2. Record #2, the patient was admitted on 12/14/2013. The restraints utilized did not follow the physician's orders on 12/23, 26, 29, and 30/2013 and on 01/03, and 06/2014. There were no physician orders for restraints used on 12/16, 18, 20, 24, 25, and 28/2013 and on 01/02/2014. These findings were reviewed and verified with Staff W at the time of record review on the afternoon of 01/08/2014.

3. Record #5, the patient was admitted on 12/24/2013. There were no orders for restraints used on 12/26, 27, and 29/2013 and on 01/01 and 03/2014. These findings were reviewed and verified with Staff W at the time of record review on the morning of 01/09/2014.

4. Record #9, the patient was admitted on 12/24/2013 to intensive care unit and was placed on a ventilator. Restraints were used from 12/24/2013 through 01/08/2014. The record did not contain orders for restraints on 01/06/2014. Nursing documentation did not support the need for restraints. Nursing documentation only documented one occurrence, 12/29/2013, of the patient being agitated. The rest of the time nursing documentation recorded the patient was obtunded, sedated, lethargic,semiconscious,alert and/or confused. None of the documentation described behavior that necessitated the continued use of restraints.

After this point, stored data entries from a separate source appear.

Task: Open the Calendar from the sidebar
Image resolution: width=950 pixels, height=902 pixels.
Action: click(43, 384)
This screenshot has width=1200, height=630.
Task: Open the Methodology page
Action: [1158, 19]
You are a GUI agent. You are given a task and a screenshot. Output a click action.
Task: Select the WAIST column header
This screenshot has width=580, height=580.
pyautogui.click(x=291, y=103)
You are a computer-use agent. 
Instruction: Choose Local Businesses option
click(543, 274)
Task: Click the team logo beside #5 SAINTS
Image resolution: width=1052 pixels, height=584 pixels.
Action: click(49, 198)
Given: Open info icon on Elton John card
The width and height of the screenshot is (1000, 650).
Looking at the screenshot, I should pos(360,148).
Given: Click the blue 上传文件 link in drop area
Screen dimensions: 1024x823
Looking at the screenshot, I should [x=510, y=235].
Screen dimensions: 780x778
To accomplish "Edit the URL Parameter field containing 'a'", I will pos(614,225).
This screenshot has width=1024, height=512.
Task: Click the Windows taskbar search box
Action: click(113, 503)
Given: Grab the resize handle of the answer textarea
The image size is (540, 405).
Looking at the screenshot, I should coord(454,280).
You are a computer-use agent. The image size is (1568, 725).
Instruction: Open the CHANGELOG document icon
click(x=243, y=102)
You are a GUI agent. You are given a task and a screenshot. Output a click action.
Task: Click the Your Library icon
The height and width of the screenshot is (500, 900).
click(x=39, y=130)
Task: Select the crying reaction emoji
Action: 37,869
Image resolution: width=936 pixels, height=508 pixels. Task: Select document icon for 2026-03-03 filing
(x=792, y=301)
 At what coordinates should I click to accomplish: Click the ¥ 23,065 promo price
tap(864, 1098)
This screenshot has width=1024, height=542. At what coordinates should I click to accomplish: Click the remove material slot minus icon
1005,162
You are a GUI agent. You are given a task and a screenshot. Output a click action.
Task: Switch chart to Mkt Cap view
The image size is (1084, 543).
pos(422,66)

PATIENT RIGHTS: RESTRAINT OR SECLUSION

Tag No.: A0168

Based on review of medical records and hospital policies and procedures and interviews with hospital staff, the hospital failed to ensure restraints were only used in accordance with physician orders. This occurred in two (Records #2 and 5) of four records reviewed of patients who were restrained.

Findings:

The hospital's policy, MHC-PC-IN-0030, required restraints to be used only after least restrictive measures were tried, be used according to orders, and renewed every day.

1. Record #2, the patient was admitted on 12/14/2013. The restraints utilized did not follow the physician's orders on 12/23, 26, 29, and 30/2013 and on 01/03, and 06/2014. There were no physician orders for restraints used on 12/16, 18, 20, 24, 25, and 28/2013 and on 01/02/2014. These findings were reviewed and verified with Staff W at the time of record review on the afternoon of 01/08/2014.

2. Record #5, the patient was admitted on 12/24/2013. There were no orders for restraints used on 12/26, 27, and 29/2013 and on 01/01 and 03/2014. These findings were reviewed and verified with Staff W at the time of record review on the morning of 01/09/2014.

3. On the afternoon of 01/08/2014, Staff A stated hospital staff had also reviewed the medical records the surveyors chose for review and stated restraint deficiencies were noted.

DATA COLLECTION & ANALYSIS

Tag No.: A0273

Based on review of hospital documents, quality improvement meeting minutes, medical records, incident reports and grievances, and interviews with hospital staff, the hospital's quality assessment and performance improvement (QAPI) program failed to identify and analyze process of care issues identified by the surveyors, staff and voiced by patients/patient representatives.

Findings:

1. The QAPI program does not ensure restraints are reviewed and analyzed to ensure patients are restrained only on the order of a physician; restraint use complies with physicians' orders; and patients are released as soon as possible.

2. Incident reports are not analyzed and processed through the QAPI program for identification or opportunities for improvement of patient care/practices. The data provided to the surveyors only showed statistical review.

3. These findings were reviewed and verified with Staff A on the afternoon of 01/08/2014 and reviewed with administrative staff during the exit conference on the afternoon of 01/09/2014.